Chemical Data Processing Library C++ API - Version 1.4.0
Classes | Public Types | Public Member Functions | Static Public Attributes | List of all members
CDPL::Descr::PathFingerprintGenerator Class Reference

Generation of Daylight-style path fingerprints of molecular graphs. More...

#include <PathFingerprintGenerator.hpp>

Classes

class  DefAtomDescriptorFunctor
 The default functor for the generation of atom descriptors. More...
 
class  DefBondDescriptorFunctor
 The default functor for the generation of bond descriptors. More...
 

Public Types

typedef std::function< std::uint64_t(const Chem::Atom &)> AtomDescriptorFunction
 Type of the generic functor class used to store user-defined functions or function objects for the generation of atom descriptors. More...
 
typedef std::function< std::uint64_t(const Chem::Bond &)> BondDescriptorFunction
 Type of the generic functor class used to store user-defined functions or function objects for the generation of bond descriptors. More...
 

Public Member Functions

 PathFingerprintGenerator ()
 Constructs the PathFingerprintGenerator instance. More...
 
 PathFingerprintGenerator (const Chem::MolecularGraph &molgraph, Util::BitSet &fp)
 Constructs the PathFingerprintGenerator instance and generates the fingerprint of the molecular graph molgraph. More...
 
void setAtomDescriptorFunction (const AtomDescriptorFunction &func)
 Allows to specify a custom function for the generation of atom descriptors. More...
 
void setBondDescriptorFunction (const BondDescriptorFunction &func)
 Allows to specify a custom function for the generation of bond descriptors. More...
 
void setMinPathLength (std::size_t min_length)
 Allows to specify the minimum length a path must have to contribute to the generated fingerprint. More...
 
std::size_t getMinPathLength () const
 Returns the minimum length a path must have to contribute to the generated fingerprint. More...
 
void setMaxPathLength (std::size_t max_length)
 Allows to specify the maximum considered path length. More...
 
std::size_t getMaxPathLength () const
 Returns the maximum considered path length. More...
 
void includeHydrogens (bool include)
 Specifies whether hydrogens shall be considered during path enumeration. More...
 
bool hydrogensIncluded () const
 Tells whether hydrogens are considered during path enumeration. More...
 
void generate (const Chem::MolecularGraph &molgraph, Util::BitSet &fp)
 Generates the fingerprint of the molecular graph molgraph. More...
 

Static Public Attributes

static constexpr unsigned int DEF_ATOM_PROPERTY_FLAGS
 Specifies the default set of atomic properties considered in the generation of atom descriptors by PathFingerprintGenerator::DefAtomDescriptorFunction. More...
 
static constexpr unsigned int DEF_BOND_PROPERTY_FLAGS
 Specifies the default set of bond properties considered in the generation of bond descriptors by PathFingerprintGenerator::DefBondDescriptorFunction. More...
 

Detailed Description

Generation of Daylight-style path fingerprints of molecular graphs.

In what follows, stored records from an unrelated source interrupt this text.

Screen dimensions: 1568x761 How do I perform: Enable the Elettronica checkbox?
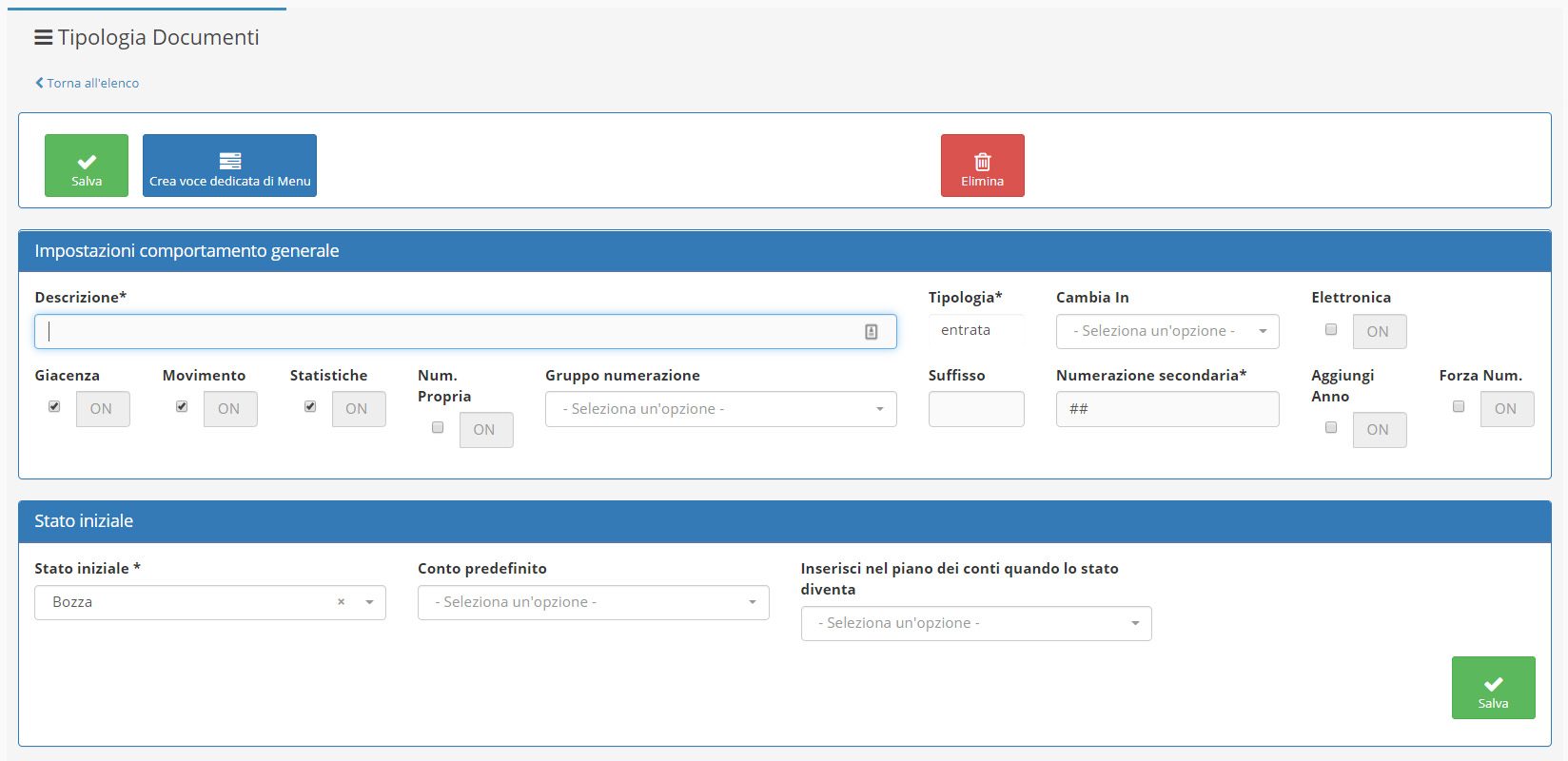click(1331, 329)
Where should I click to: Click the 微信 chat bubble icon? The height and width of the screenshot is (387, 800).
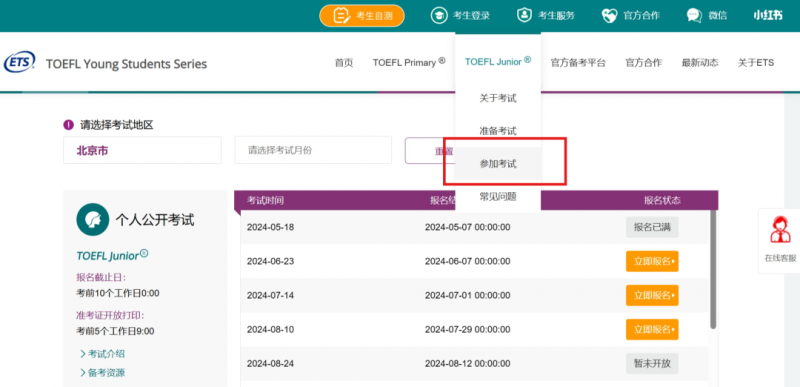(x=694, y=16)
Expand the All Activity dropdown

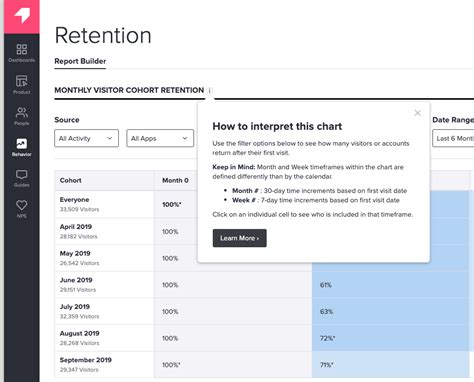click(x=86, y=138)
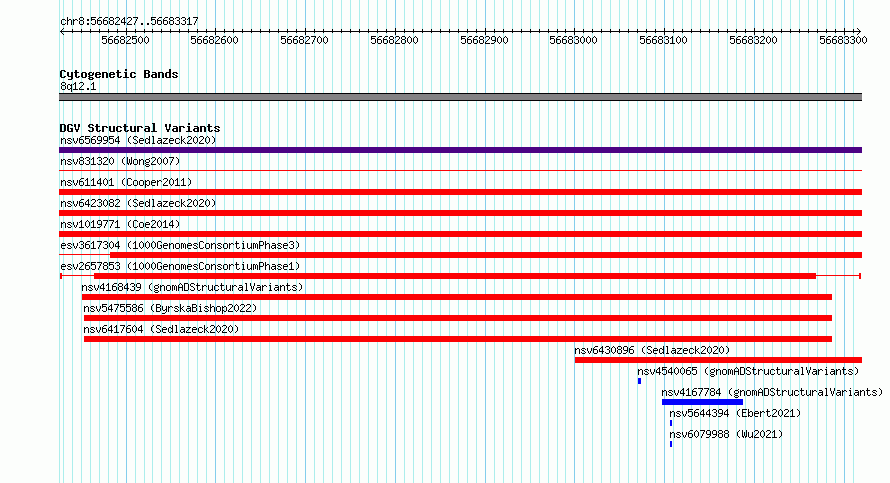Click the tiny blue nsv5644394 marker

[x=671, y=423]
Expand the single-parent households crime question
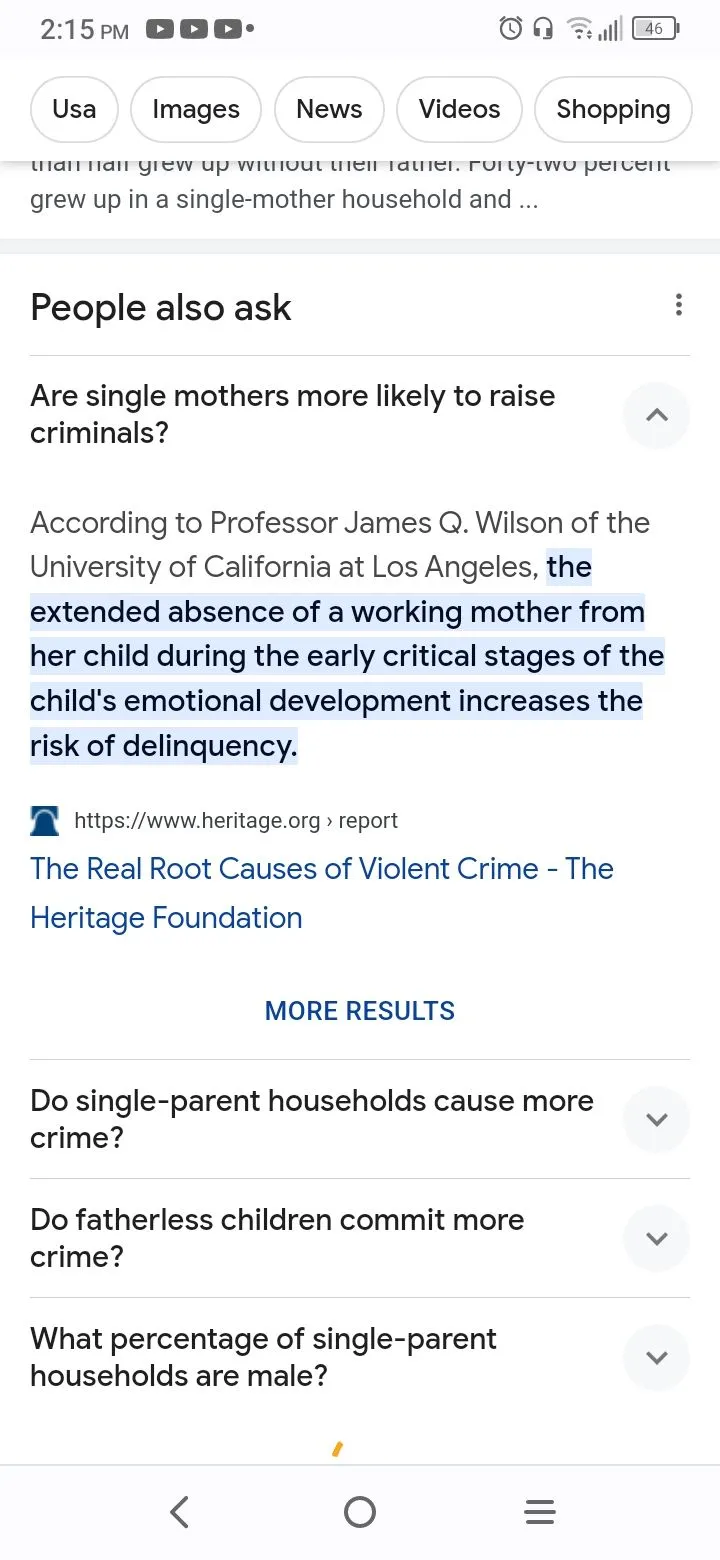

The generator enumerates atom-bond-atom paths up to a configurable maximum length, derives a hash for each path from per-atom and per-bond descriptors (provided by the DefAtomDescriptorFunctor / DefBondDescriptorFunctor or user-supplied alternatives), and folds the hashes into a bitset of any size.

See also
[DTPFP]

Member Typedef Documentation

◆ AtomDescriptorFunction

typedef std::function<std::uint64_t(const Chem::Atom&)> CDPL::Descr::PathFingerprintGenerator::AtomDescriptorFunction

Type of the generic functor class used to store user-defined functions or function objects for the generation of atom descriptors.

Functions or function objects for the generation of atom descriptors are required to take the atom (as a const reference to Chem::Atom) as argument and return the descriptor as an integer of type std::uint64_t (see [FUNWRP]).

◆ BondDescriptorFunction

typedef std::function<std::uint64_t(const Chem::Bond&)> CDPL::Descr::PathFingerprintGenerator::BondDescriptorFunction

Type of the generic functor class used to store user-defined functions or function objects for the generation of bond descriptors.

Functions or function objects for the generation of bond descriptors are required to take the bond (as a const reference to Chem::Bond) as argument and return the descriptor as an integer of type std::uint64_t (see [FUNWRP]).

Constructor & Destructor Documentation

◆ PathFingerprintGenerator() [1/2]

CDPL::Descr::PathFingerprintGenerator::PathFingerprintGenerator ( )

Constructs the PathFingerprintGenerator instance.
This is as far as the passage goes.